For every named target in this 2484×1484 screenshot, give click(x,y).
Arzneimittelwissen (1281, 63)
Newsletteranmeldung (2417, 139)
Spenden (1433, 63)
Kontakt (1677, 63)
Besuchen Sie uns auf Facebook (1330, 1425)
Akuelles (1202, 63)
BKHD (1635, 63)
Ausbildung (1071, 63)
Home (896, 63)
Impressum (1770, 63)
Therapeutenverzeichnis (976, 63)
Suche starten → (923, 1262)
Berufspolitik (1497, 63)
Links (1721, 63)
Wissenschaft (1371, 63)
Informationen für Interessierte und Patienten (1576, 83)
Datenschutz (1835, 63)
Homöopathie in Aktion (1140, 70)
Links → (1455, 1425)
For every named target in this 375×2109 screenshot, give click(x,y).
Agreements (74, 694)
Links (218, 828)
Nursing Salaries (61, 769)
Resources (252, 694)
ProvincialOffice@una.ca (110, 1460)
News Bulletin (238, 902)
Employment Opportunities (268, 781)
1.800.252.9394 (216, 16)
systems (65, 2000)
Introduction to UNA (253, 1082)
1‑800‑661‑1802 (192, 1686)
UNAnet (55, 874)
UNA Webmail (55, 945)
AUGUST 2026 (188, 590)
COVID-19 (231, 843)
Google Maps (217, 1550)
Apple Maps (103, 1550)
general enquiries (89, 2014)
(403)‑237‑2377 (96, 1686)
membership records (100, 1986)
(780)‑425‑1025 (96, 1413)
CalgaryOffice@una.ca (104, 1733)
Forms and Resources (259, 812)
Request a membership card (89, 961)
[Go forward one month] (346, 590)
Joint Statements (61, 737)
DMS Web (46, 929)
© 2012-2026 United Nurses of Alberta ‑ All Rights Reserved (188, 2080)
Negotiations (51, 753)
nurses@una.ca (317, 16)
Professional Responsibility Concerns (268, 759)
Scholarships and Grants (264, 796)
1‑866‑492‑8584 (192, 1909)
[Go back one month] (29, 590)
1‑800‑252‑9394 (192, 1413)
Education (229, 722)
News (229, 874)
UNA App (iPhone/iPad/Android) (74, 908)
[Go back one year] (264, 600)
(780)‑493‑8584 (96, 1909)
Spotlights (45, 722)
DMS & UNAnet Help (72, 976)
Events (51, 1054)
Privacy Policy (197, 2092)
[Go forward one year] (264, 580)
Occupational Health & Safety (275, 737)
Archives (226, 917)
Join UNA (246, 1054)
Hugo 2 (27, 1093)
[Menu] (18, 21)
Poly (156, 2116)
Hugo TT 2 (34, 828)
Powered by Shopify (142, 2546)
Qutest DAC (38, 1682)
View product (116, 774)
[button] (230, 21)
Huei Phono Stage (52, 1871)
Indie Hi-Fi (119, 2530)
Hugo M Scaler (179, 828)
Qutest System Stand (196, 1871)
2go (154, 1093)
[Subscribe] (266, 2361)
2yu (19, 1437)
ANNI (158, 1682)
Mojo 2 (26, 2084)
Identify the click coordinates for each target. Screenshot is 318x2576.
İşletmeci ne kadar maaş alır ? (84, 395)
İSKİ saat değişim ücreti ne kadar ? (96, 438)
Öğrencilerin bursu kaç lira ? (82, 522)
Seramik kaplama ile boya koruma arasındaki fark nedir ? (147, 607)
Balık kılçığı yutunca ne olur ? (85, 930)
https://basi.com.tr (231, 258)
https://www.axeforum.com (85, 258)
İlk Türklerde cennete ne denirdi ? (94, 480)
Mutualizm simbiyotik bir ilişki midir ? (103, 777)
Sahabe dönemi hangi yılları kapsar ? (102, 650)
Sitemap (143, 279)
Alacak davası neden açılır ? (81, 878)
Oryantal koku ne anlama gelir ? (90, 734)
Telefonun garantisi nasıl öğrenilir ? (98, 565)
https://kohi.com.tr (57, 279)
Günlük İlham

================================

Could you write out, exactly as they stand, only the lines above that begin at the line with "Links → (1455, 1425)" and stop after the line with "İşletmeci ne kadar maaş alır ? (84, 395)"?

Links → (1455, 1425)
For every named target in this 375×2109 screenshot, give click(x,y).
Agreements (74, 694)
Links (218, 828)
Nursing Salaries (61, 769)
Resources (252, 694)
ProvincialOffice@una.ca (110, 1460)
News Bulletin (238, 902)
Employment Opportunities (268, 781)
1.800.252.9394 (216, 16)
systems (65, 2000)
Introduction to UNA (253, 1082)
1‑800‑661‑1802 (192, 1686)
UNAnet (55, 874)
UNA Webmail (55, 945)
AUGUST 2026 (188, 590)
COVID-19 (231, 843)
Google Maps (217, 1550)
Apple Maps (103, 1550)
general enquiries (89, 2014)
(403)‑237‑2377 (96, 1686)
membership records (100, 1986)
(780)‑425‑1025 (96, 1413)
CalgaryOffice@una.ca (104, 1733)
Forms and Resources (259, 812)
Request a membership card (89, 961)
[Go forward one month] (346, 590)
Joint Statements (61, 737)
DMS Web (46, 929)
© 2012-2026 United Nurses of Alberta ‑ All Rights Reserved (188, 2080)
Negotiations (51, 753)
nurses@una.ca (317, 16)
Professional Responsibility Concerns (268, 759)
Scholarships and Grants (264, 796)
1‑866‑492‑8584 (192, 1909)
[Go back one month] (29, 590)
1‑800‑252‑9394 (192, 1413)
Education (229, 722)
News (229, 874)
UNA App (iPhone/iPad/Android) (74, 908)
[Go back one year] (264, 600)
(780)‑493‑8584 (96, 1909)
Spotlights (45, 722)
DMS & UNAnet Help (72, 976)
Events (51, 1054)
Privacy Policy (197, 2092)
[Go forward one year] (264, 580)
Occupational Health & Safety (275, 737)
Archives (226, 917)
Join UNA (246, 1054)
Hugo 2 (27, 1093)
[Menu] (18, 21)
Poly (156, 2116)
Hugo TT 2 (34, 828)
Powered by Shopify (142, 2546)
Qutest DAC (38, 1682)
View product (116, 774)
[button] (230, 21)
Huei Phono Stage (52, 1871)
Indie Hi-Fi (119, 2530)
Hugo M Scaler (179, 828)
Qutest System Stand (196, 1871)
2go (154, 1093)
[Subscribe] (266, 2361)
2yu (19, 1437)
ANNI (158, 1682)
Mojo 2 (26, 2084)
Identify the click coordinates for each target. Screenshot is 318x2576.
İşletmeci ne kadar maaş alır ? (84, 395)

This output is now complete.